Postoperative follow-up is based on MRI and involves surveillance of the whole head and neck to detect multicentric tumors. To improve the visualization of recurrent paraganglioma in the temporal bone after surgery the use of fat-saturated contrast-enhanced T1-weighted images is very important. During first 5 years after operation 6 months intervals are recommended. Thereafter, they may be stretched to 3 to 5 years [3].
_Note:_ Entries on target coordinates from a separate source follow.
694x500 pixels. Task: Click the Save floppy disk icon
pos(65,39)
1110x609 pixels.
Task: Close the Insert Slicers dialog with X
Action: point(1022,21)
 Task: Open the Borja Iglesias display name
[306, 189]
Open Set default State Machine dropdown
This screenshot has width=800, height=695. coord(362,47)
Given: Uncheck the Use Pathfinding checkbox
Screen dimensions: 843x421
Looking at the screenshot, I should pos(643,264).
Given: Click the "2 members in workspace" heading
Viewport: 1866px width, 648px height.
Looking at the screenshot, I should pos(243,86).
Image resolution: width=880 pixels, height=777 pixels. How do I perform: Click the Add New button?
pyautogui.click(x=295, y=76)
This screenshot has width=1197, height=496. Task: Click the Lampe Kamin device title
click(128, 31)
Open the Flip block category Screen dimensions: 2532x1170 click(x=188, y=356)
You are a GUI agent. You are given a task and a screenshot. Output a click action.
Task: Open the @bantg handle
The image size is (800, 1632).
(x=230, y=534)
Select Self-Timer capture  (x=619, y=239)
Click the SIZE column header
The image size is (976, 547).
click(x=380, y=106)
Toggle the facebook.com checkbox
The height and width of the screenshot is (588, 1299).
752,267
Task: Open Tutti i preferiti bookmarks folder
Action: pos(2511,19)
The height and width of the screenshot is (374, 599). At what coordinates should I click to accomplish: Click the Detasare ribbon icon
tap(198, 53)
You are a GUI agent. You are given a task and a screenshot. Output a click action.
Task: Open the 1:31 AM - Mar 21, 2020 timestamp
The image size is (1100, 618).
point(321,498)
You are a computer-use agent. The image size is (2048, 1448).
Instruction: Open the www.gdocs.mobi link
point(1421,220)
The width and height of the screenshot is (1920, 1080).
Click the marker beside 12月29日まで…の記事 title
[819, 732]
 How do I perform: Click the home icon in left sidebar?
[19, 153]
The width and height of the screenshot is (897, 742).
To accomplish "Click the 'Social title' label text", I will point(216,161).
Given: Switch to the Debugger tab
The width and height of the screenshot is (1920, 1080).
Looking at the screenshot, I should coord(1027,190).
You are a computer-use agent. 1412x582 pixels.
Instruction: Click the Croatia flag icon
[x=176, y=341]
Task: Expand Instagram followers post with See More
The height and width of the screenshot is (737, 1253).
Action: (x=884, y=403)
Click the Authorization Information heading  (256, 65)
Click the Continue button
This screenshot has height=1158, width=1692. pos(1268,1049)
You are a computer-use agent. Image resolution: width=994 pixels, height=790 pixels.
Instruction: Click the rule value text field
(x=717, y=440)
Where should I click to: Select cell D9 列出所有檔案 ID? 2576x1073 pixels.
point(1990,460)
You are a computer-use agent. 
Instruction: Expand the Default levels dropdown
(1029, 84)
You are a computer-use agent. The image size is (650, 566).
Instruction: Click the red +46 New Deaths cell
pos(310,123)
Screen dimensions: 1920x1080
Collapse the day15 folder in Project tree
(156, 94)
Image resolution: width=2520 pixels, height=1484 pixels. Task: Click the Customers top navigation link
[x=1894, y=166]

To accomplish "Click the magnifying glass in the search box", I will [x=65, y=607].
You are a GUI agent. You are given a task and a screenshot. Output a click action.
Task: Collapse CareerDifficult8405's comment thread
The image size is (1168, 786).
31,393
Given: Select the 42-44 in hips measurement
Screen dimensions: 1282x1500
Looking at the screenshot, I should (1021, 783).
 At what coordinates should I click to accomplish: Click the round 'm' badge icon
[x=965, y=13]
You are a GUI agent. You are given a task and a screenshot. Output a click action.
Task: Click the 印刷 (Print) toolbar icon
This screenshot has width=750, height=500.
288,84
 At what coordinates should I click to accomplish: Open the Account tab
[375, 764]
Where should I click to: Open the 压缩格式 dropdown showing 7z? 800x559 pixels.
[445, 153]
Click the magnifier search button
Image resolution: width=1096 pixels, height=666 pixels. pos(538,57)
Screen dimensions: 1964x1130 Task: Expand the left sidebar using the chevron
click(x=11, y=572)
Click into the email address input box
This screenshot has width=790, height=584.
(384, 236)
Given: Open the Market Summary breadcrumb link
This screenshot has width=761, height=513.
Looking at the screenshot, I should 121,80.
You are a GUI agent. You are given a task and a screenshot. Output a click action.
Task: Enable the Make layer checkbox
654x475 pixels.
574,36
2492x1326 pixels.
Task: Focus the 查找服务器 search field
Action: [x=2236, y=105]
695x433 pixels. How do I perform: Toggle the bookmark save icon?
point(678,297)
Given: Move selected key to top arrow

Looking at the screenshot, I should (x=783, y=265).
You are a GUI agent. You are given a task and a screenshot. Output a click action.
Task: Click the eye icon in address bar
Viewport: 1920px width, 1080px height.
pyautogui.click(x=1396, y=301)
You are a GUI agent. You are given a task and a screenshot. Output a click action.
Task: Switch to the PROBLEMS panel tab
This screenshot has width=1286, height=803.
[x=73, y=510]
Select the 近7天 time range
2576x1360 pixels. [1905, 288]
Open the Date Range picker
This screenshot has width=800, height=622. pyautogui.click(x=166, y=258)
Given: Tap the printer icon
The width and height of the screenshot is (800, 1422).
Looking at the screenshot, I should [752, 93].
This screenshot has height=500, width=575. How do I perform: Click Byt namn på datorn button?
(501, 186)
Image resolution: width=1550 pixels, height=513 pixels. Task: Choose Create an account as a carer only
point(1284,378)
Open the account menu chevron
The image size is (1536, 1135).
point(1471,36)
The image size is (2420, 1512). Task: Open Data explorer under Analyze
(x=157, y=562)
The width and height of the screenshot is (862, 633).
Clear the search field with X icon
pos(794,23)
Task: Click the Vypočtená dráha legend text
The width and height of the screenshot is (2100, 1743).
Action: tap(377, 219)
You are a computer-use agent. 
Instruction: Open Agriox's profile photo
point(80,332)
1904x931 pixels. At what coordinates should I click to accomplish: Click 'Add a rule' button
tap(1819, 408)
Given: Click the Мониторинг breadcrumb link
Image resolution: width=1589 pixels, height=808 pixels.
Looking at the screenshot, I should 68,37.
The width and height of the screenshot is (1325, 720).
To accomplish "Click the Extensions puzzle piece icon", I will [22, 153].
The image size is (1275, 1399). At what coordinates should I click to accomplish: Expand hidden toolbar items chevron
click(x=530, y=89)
In postoperative follow-up of patients after resection of head and neck paraganglioma the possibility of metachronous tumors should be considered. We have detected seven metachronous PGs in six patients 2–18 years after the first presentation of the disease. Apart from head and neck tumors, in one patient metachronic mediastinal PG developed. This confirms the importance of prolonged, regular follow-up of PG patients, which should include clinical examination and radiological imaging. Abdominal extra-adrenal paragangliomas and pheochromocytomas usually hypersecrete catecholamines and produce certain clinical symptoms, therefore, physical examination and urinary catecholamine analysis are useful screening methods for these tumors. In patients at risk abdominal ultrasound and MRI may be used as screening tools. This is particularly valuable in patients with hereditary paragangliomas, as multicentricity is more frequent in this form of the disease. Functional imaging like radionuclide scintigraphy and positive emission tomography (PET) allow screening of the whole body to detect multiple tumors or metastatic disease [27].

Conclusions

Carotid body tumors are most common multiple PGs and most common bilateral tumors. In patients with head and neck PGs diagnostic imaging should always involve surveillance of the whole head and neck to detect possible synchronous asymptomatic multicentric tumors. As multiple paragangliomas may develop many years after the presentation of the first tumor, regular, prolonged clinical and radiological follow-up of these patients is required. Apart from head and neck, other locations of metachronous tumors should be also considered. Follow-up imaging should include evaluation of the ICA patency, as gradual occlusion of the artery may occur and influence further treatment planning. Management of multiple head and neck paragangliomas should take into account age and general condition of patients, size and location of tumors, cranial nerve function and possible synchronous tumors.